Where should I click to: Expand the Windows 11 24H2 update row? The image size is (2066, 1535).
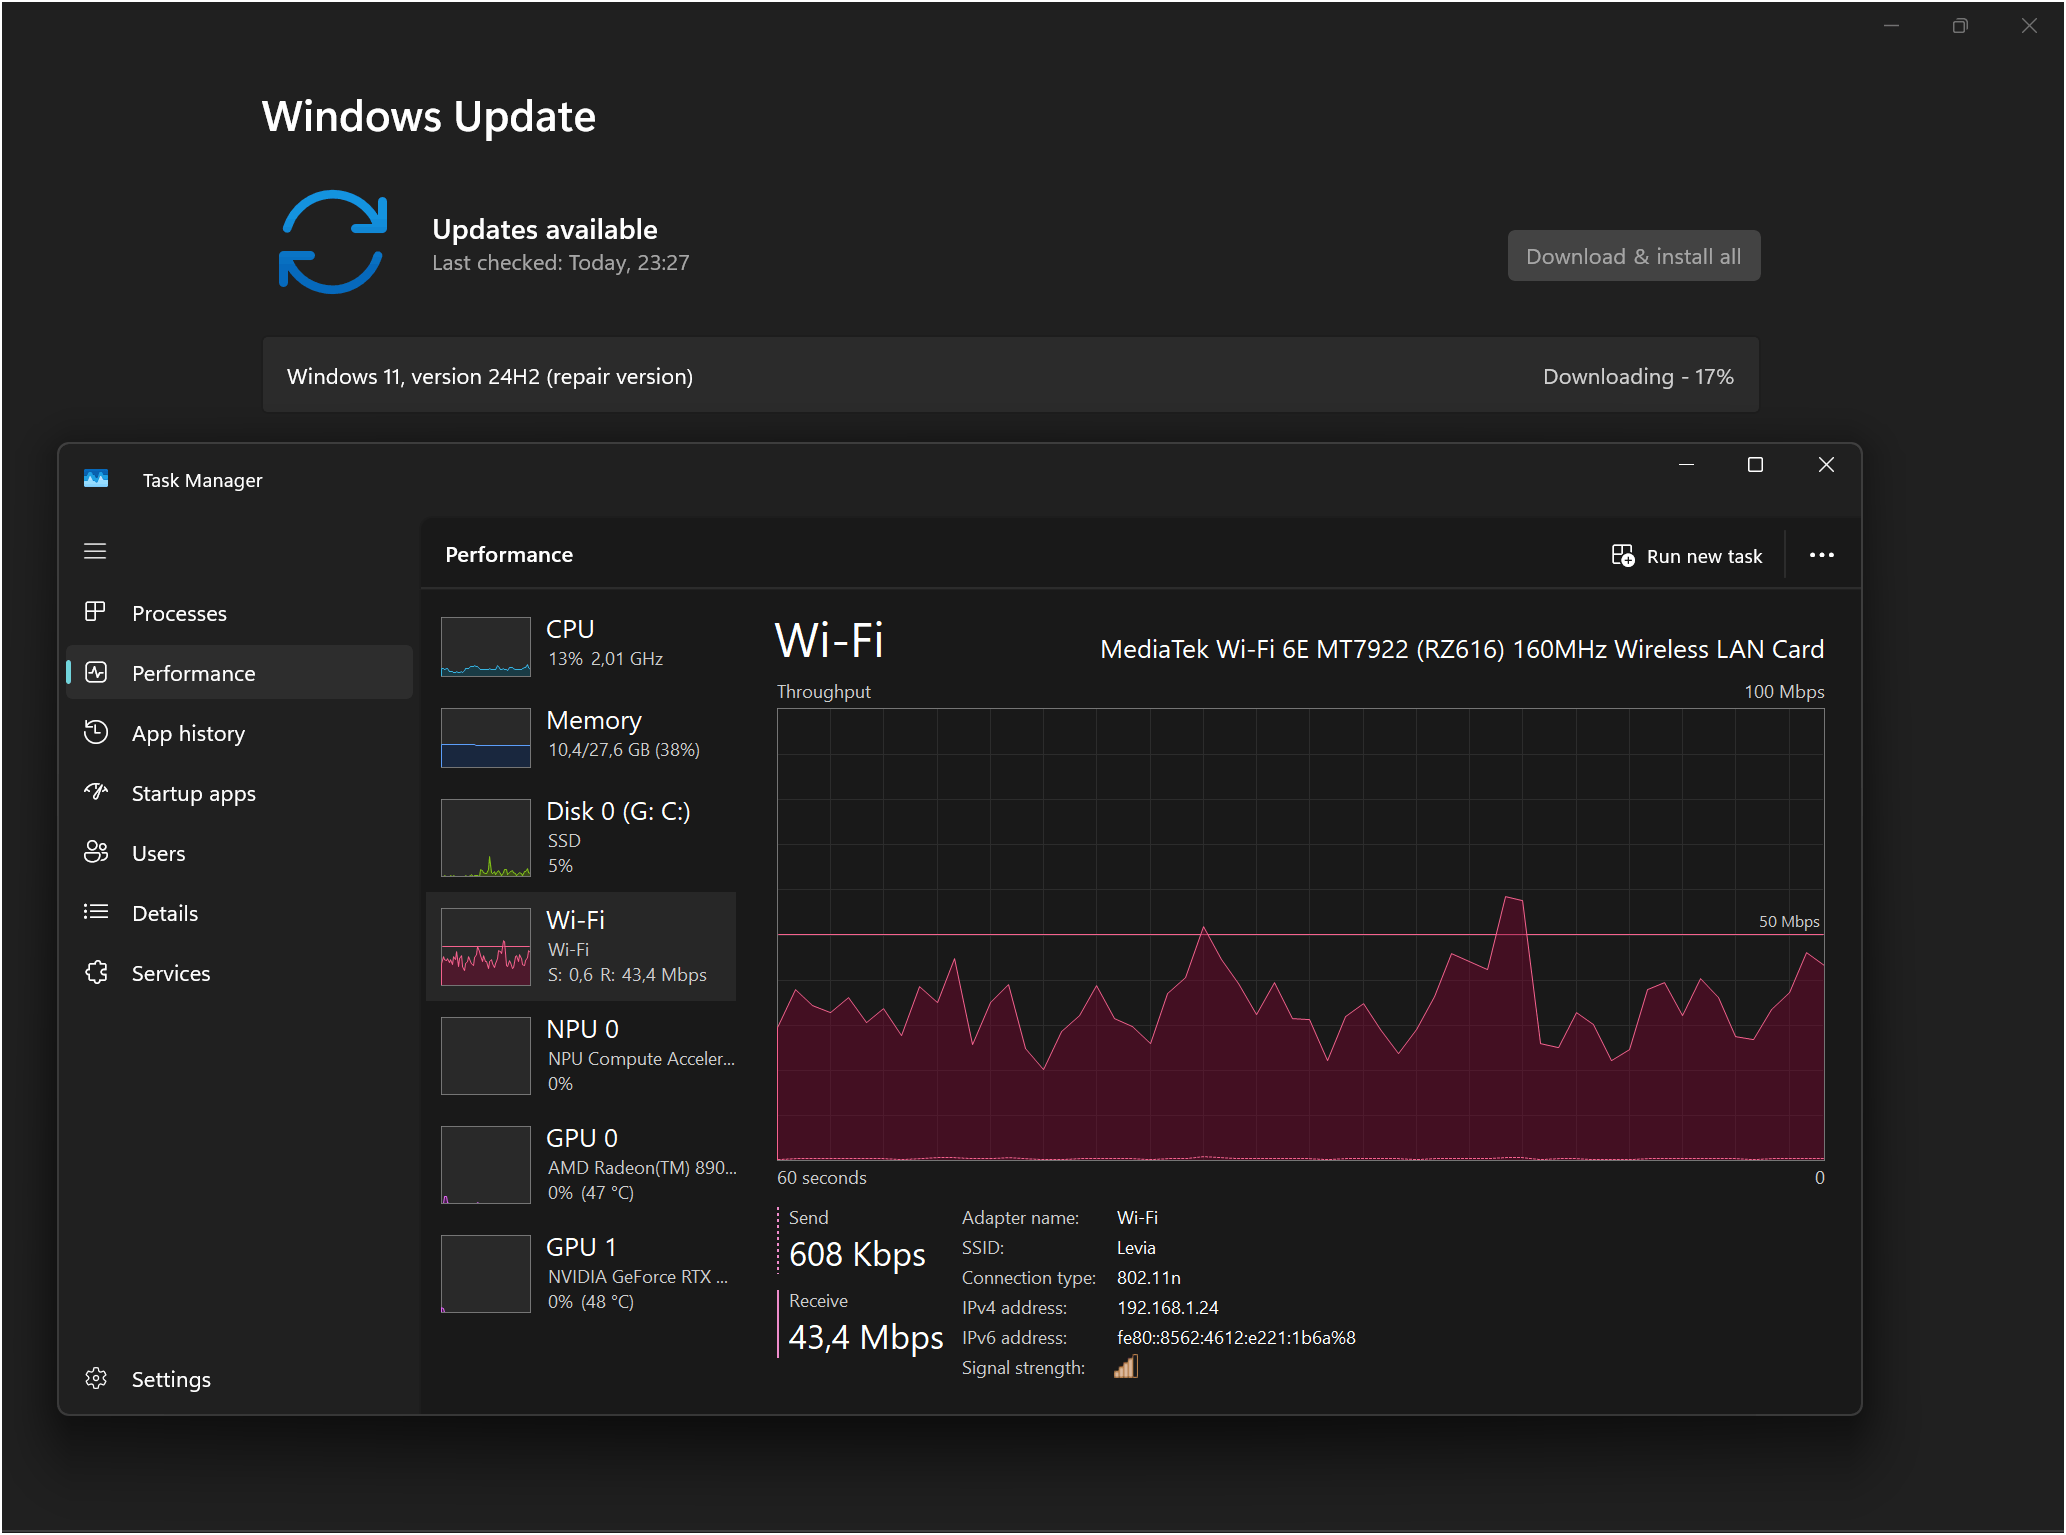(x=1010, y=376)
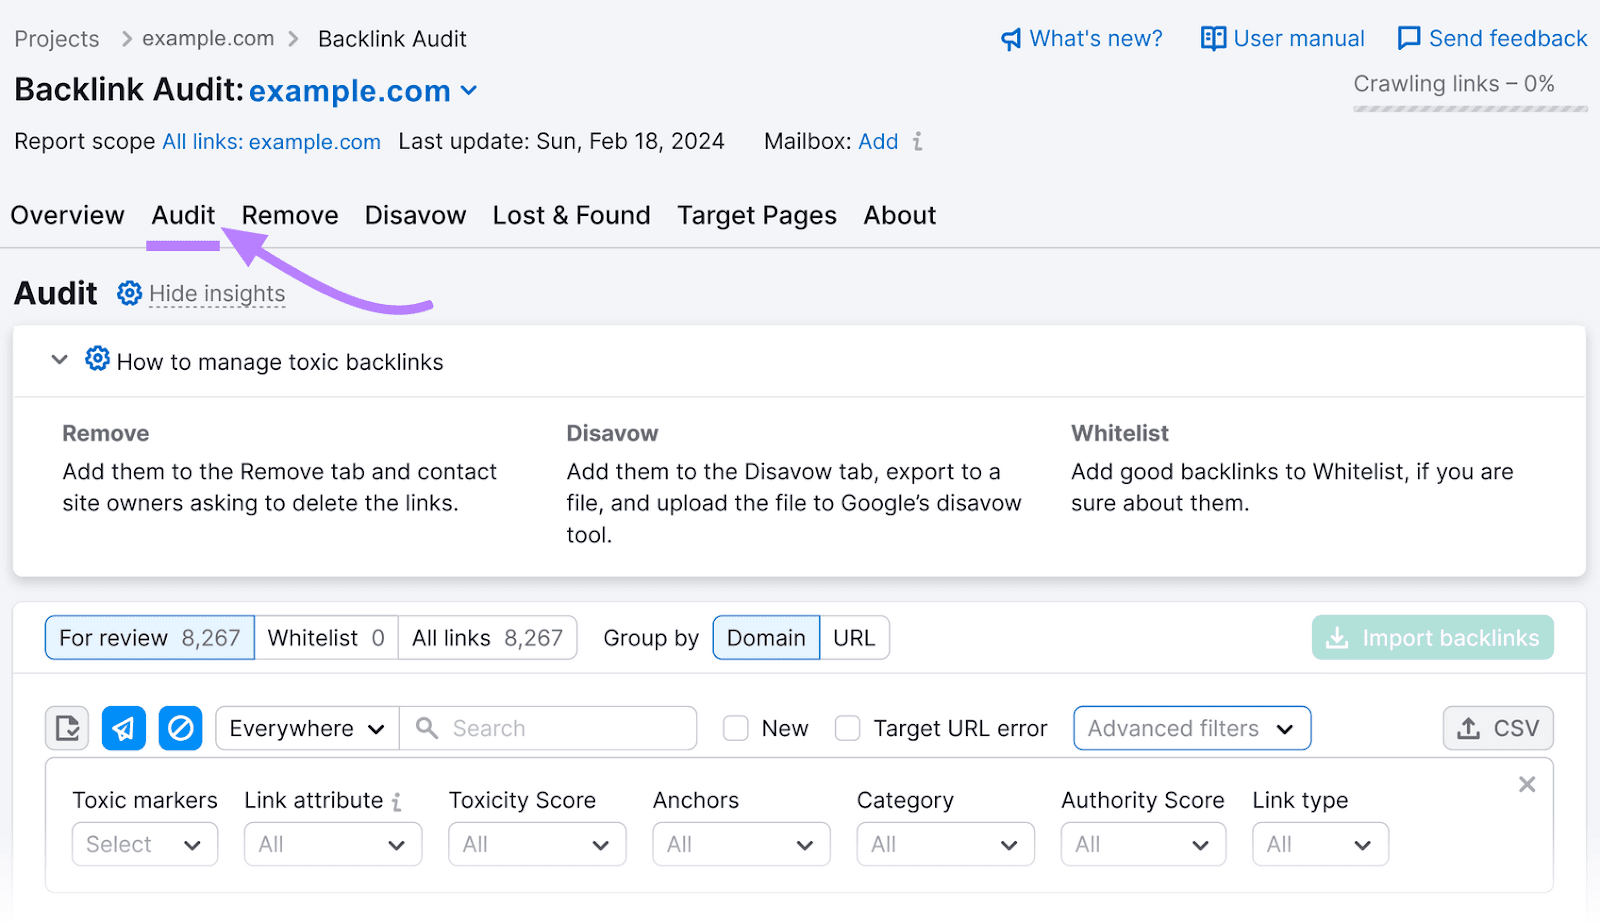Click the Import backlinks button
1600x923 pixels.
click(x=1431, y=637)
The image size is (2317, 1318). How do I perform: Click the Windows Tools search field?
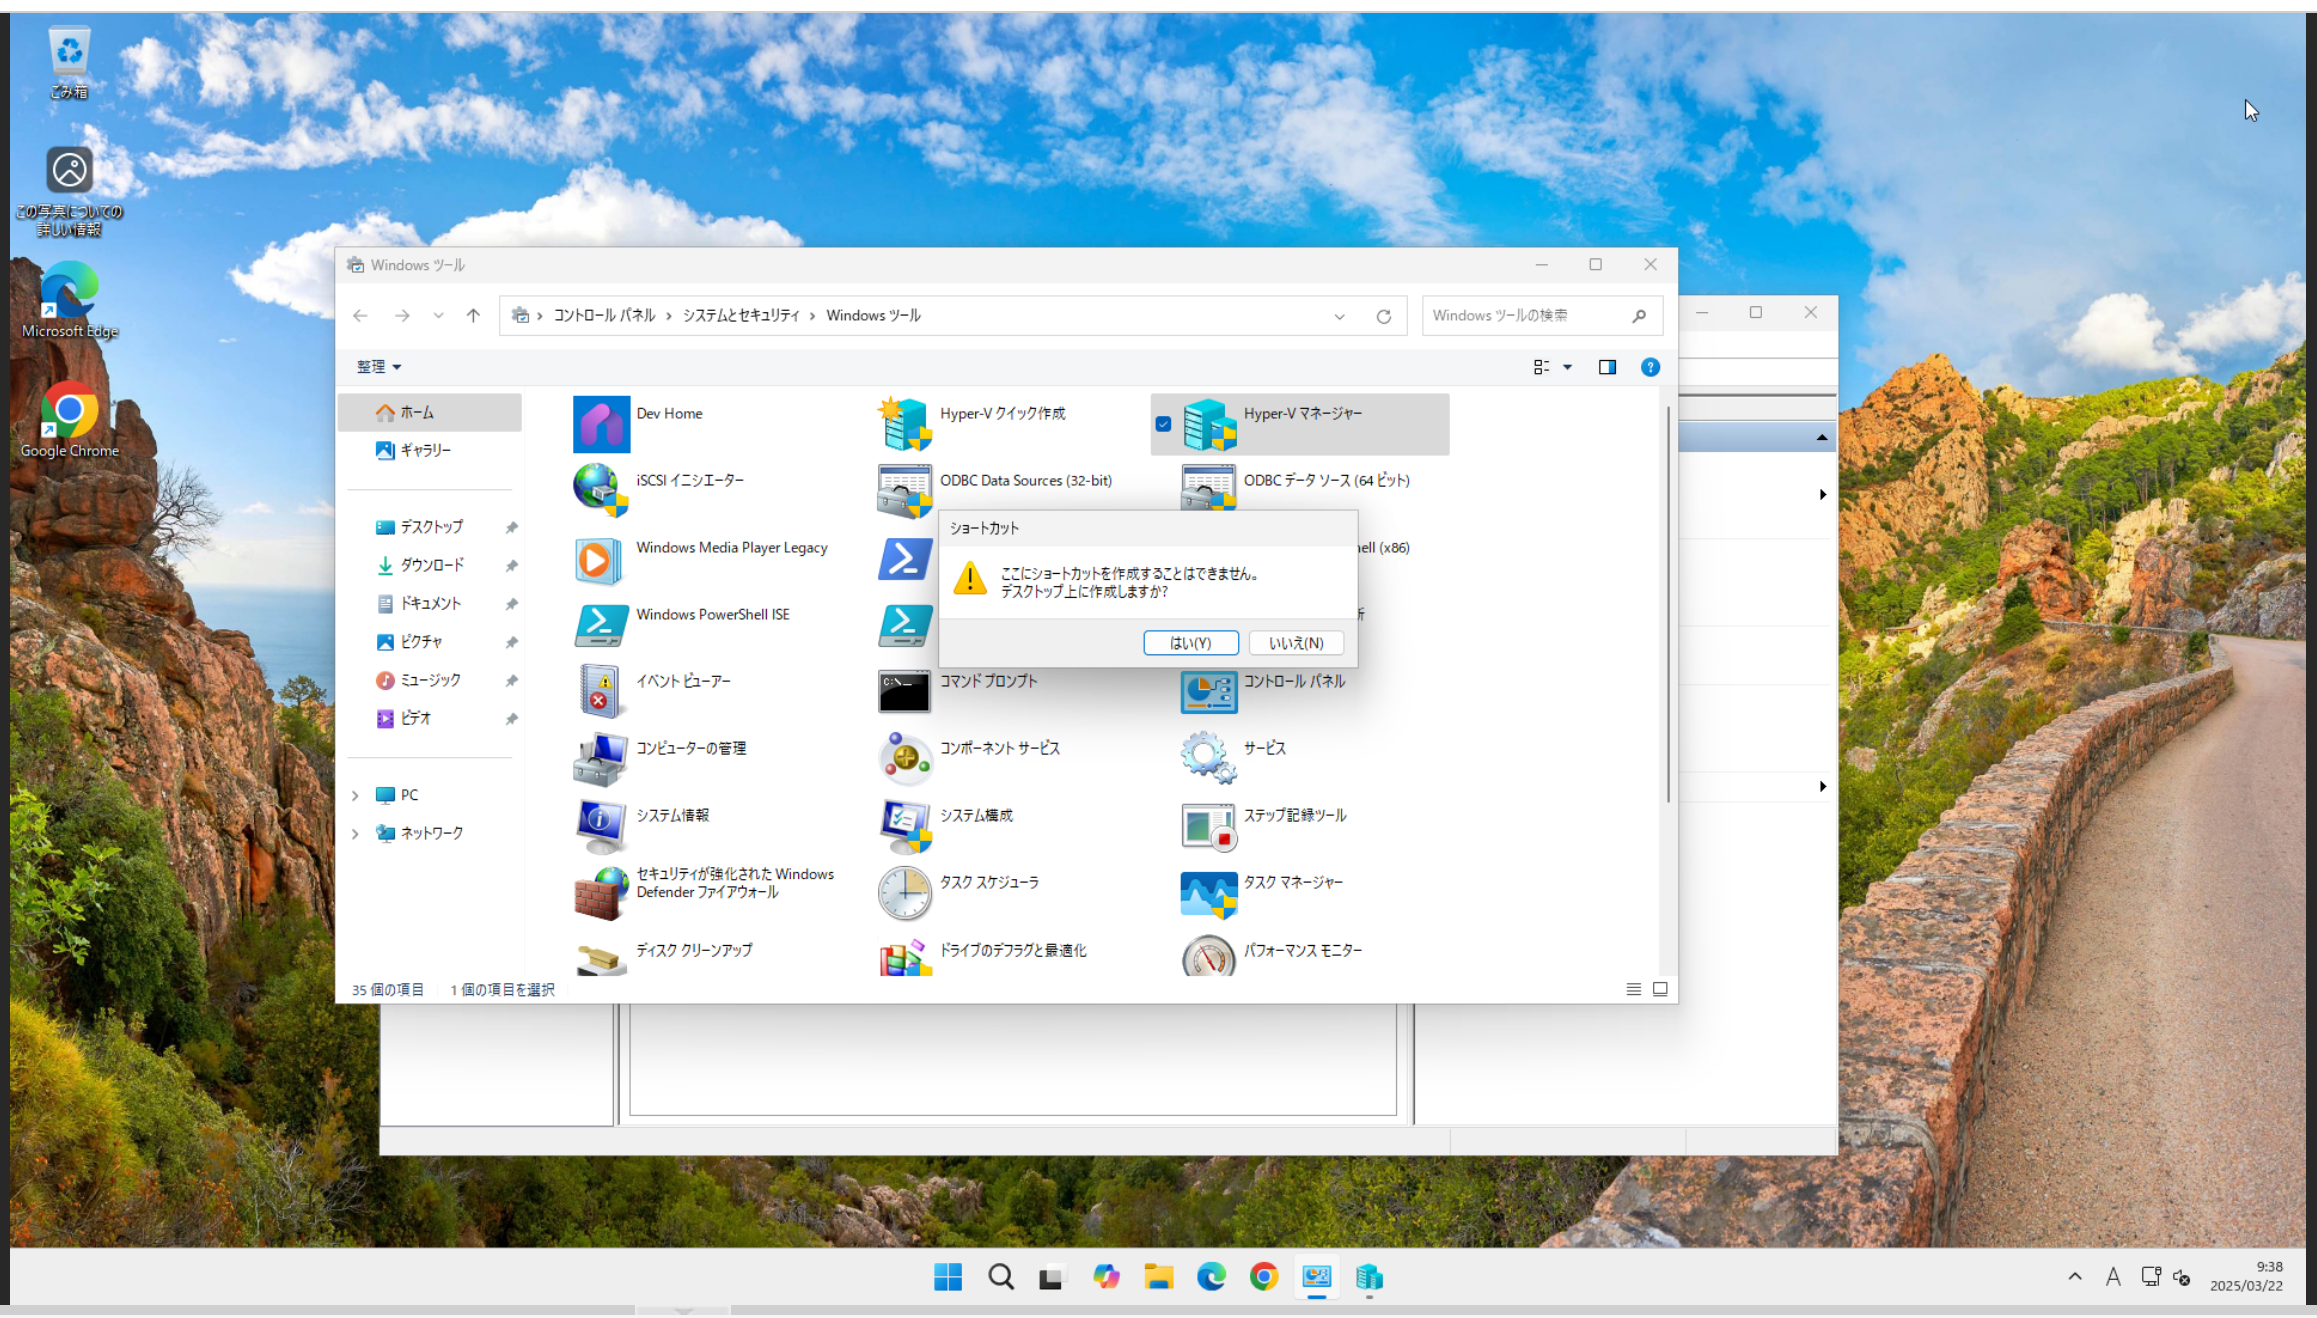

▶ [Problem statement]
None of the pictures belong in the copy; repeat all other material exactly.

▶ [Exercise solution]
Where should I click to: Expand the Windows 11 24H2 update row? The image size is (2066, 1535).
(x=1010, y=376)
Click the Import backlinks button
1600x923 pixels.
click(x=1431, y=637)
The image size is (2317, 1318). How do I perform: Click the Windows Tools search field?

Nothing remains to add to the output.